As for function, Samsung has done a fairly good job with displaying notifications to the device, though it predictably has done better with its own apps than with those from other companies. The phone’s default e-mail app, for example, will show you a small snippet of incoming e-mails before suggesting you finish reading on your phone. A notification from Gmail or Google Hangouts, on the other hand, directs you to the phone for information. Text messages are the easiest to read on the watch’s small screen and can be dictated by double-tapping the watch’s only physical button.
The voice recognition on the watch, like the phone, is fairly good, even with unusual contact names. That’s a necessity for the watch, because the Gear’s screen real estate simply doesn’t allow for an on-screen keyboard. Even the dial pad on the watch, for outgoing calls, can be difficult to hit accurately. In most cases, users are better off using their voices, even for dialing.
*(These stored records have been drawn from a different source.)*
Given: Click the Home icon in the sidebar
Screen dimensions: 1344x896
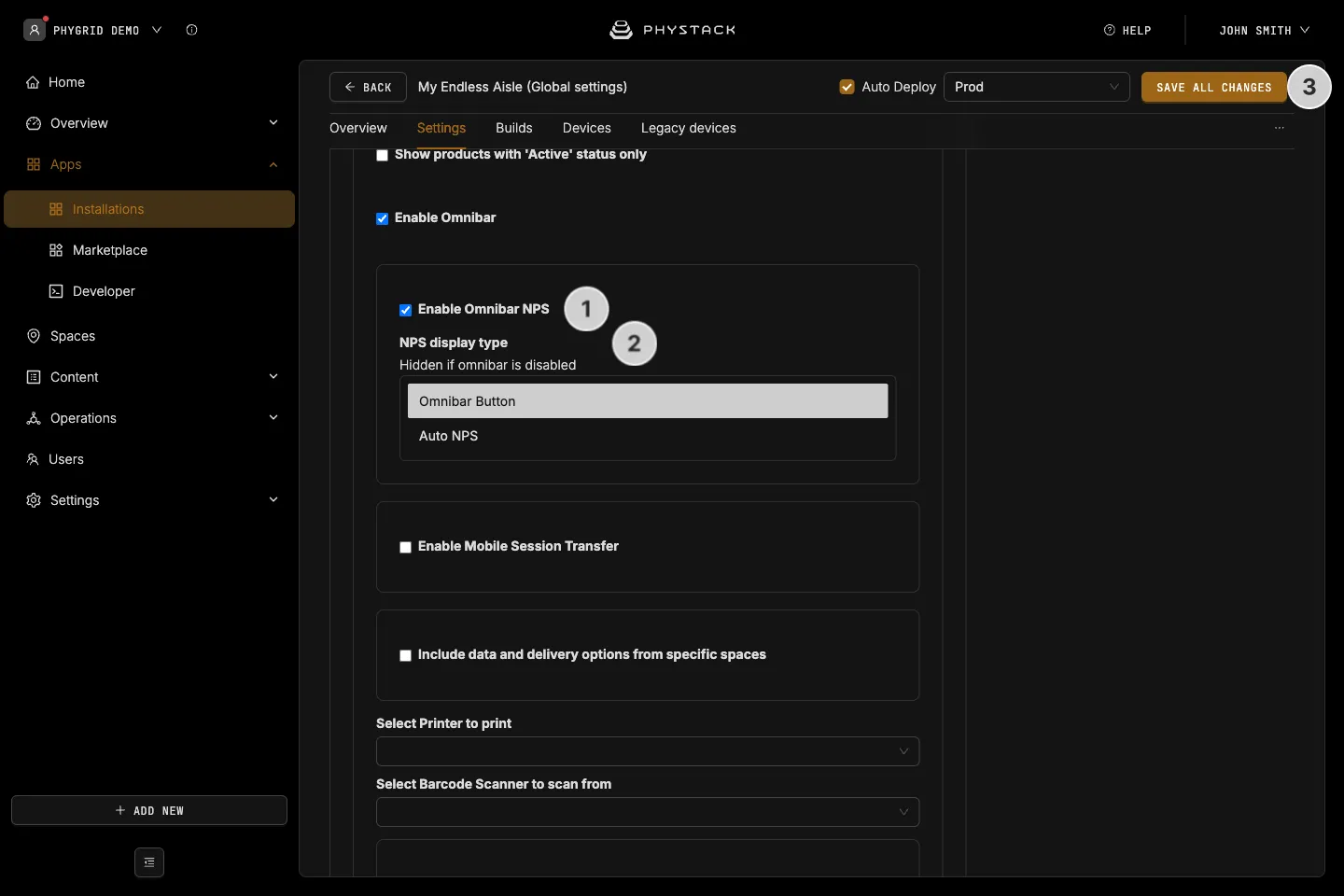Looking at the screenshot, I should [33, 82].
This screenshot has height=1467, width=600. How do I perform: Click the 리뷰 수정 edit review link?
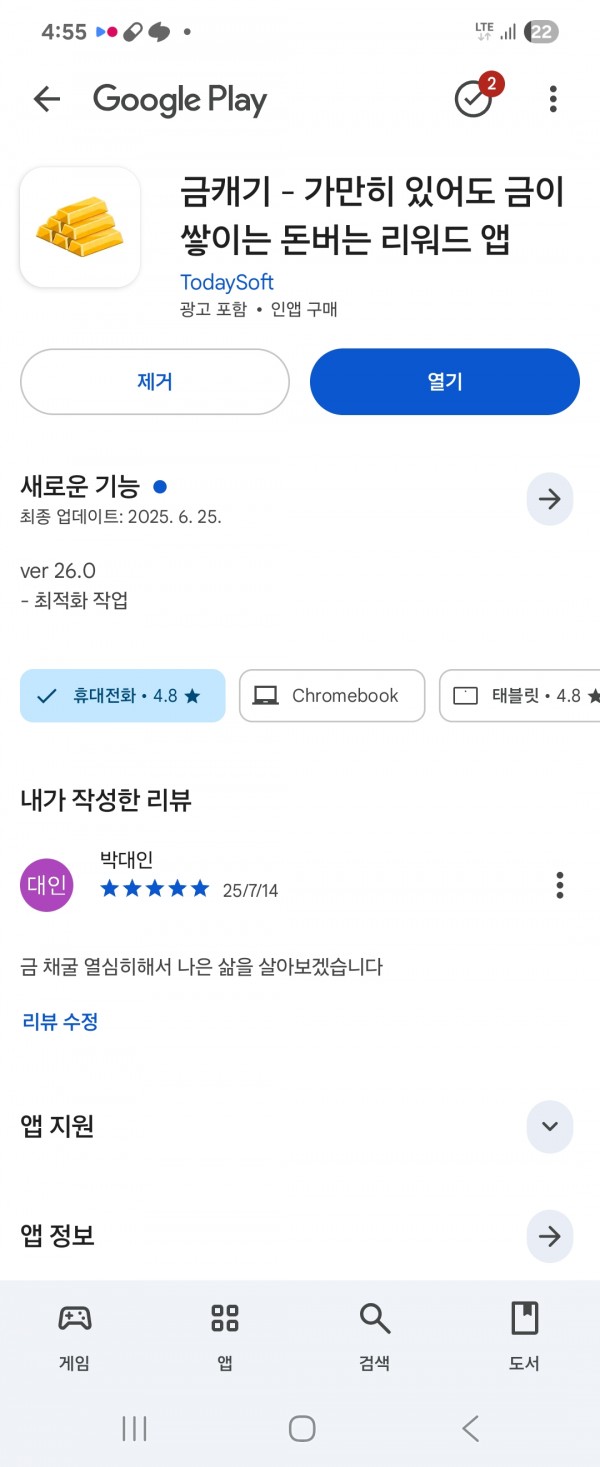[60, 1021]
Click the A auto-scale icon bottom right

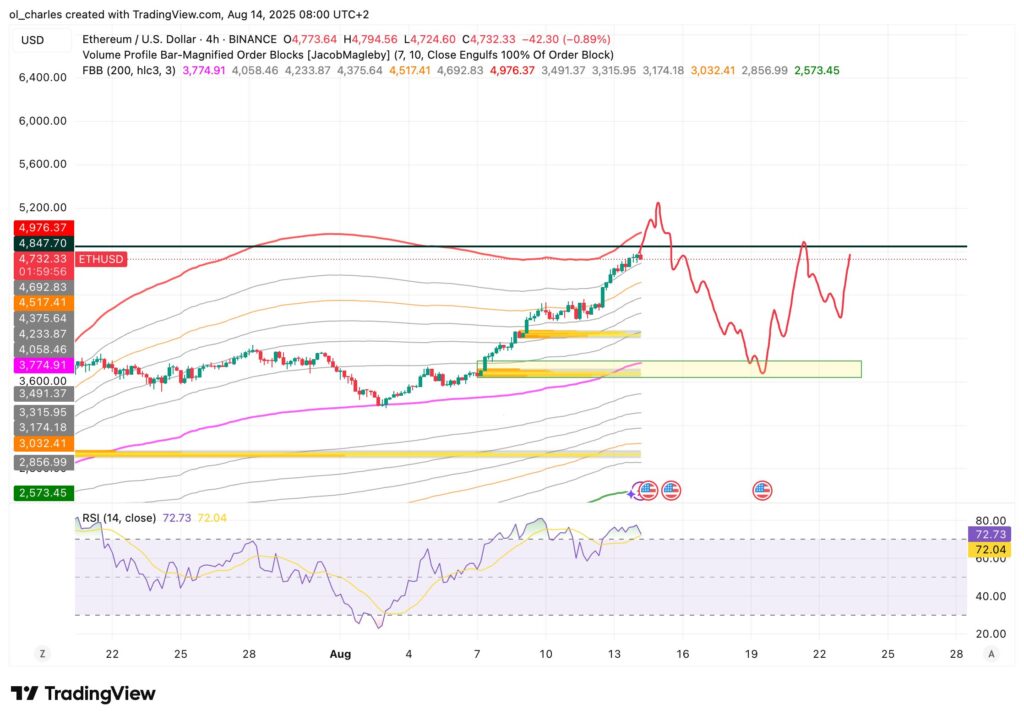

If you opt to take a call on the watch, which houses the speaker and microphone on the wrist clasp, the sound quality is reasonably good, though positioning your arm can be a bit difficult. Talking with the watch is best while sitting down in a quiet room, when you can prop your arm up on something like the arm of a couch for an extended period of time. In public, talking into your sleeve may be fun for playing spy, but not for long periods. In those cases, using the phone is probably the better option.
The Note’s size makes it awkward for long talks. Holding the phone up to one’s face is not comfortable, and certainly not for long periods of time — something that’s been true of the rest of the Note line. These phone-tablet hybrids have always worked better on speakerphone or with a headset for long conversations, and the latest addition is no different.